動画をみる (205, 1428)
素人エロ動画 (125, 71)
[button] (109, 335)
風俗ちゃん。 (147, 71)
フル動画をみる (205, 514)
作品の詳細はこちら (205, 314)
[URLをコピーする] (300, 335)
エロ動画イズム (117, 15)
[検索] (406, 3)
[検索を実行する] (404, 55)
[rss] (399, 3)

...

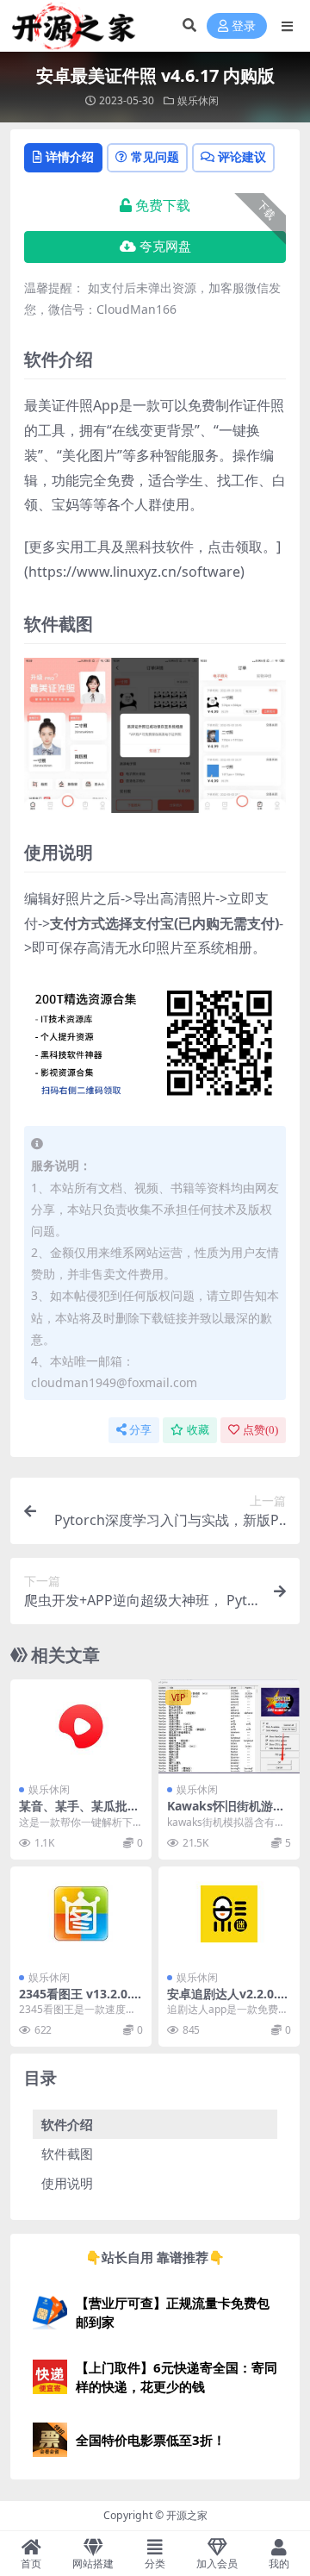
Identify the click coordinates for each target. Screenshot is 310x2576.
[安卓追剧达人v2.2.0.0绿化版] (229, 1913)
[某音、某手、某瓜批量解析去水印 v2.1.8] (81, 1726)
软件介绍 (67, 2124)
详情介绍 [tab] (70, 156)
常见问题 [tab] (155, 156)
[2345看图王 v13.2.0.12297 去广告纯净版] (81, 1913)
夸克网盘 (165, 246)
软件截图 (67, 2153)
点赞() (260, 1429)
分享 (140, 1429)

==

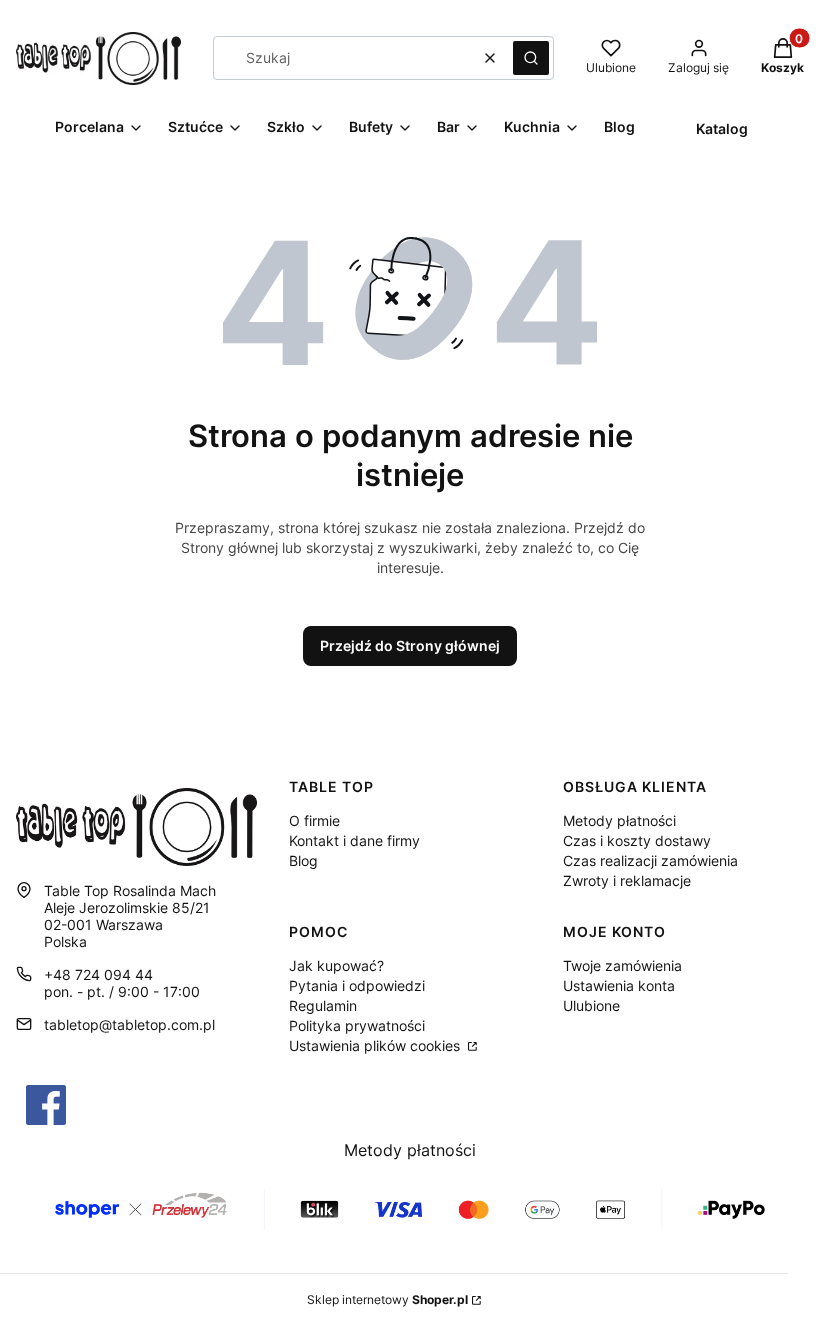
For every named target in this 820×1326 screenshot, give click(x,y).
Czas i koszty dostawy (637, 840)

> _Work to be completed_: Look above for the line with "软件介绍 (67, 2124)"; retype exactly that line, every line after it up to the line with "分享 (140, 1429)", and that line too, nothing else.

> _Reply_:
软件介绍 (67, 2124)
详情介绍 [tab] (70, 156)
常见问题 [tab] (155, 156)
[2345看图王 v13.2.0.12297 去广告纯净版] (81, 1913)
夸克网盘 (165, 246)
软件截图 (67, 2153)
点赞() (260, 1429)
分享 (140, 1429)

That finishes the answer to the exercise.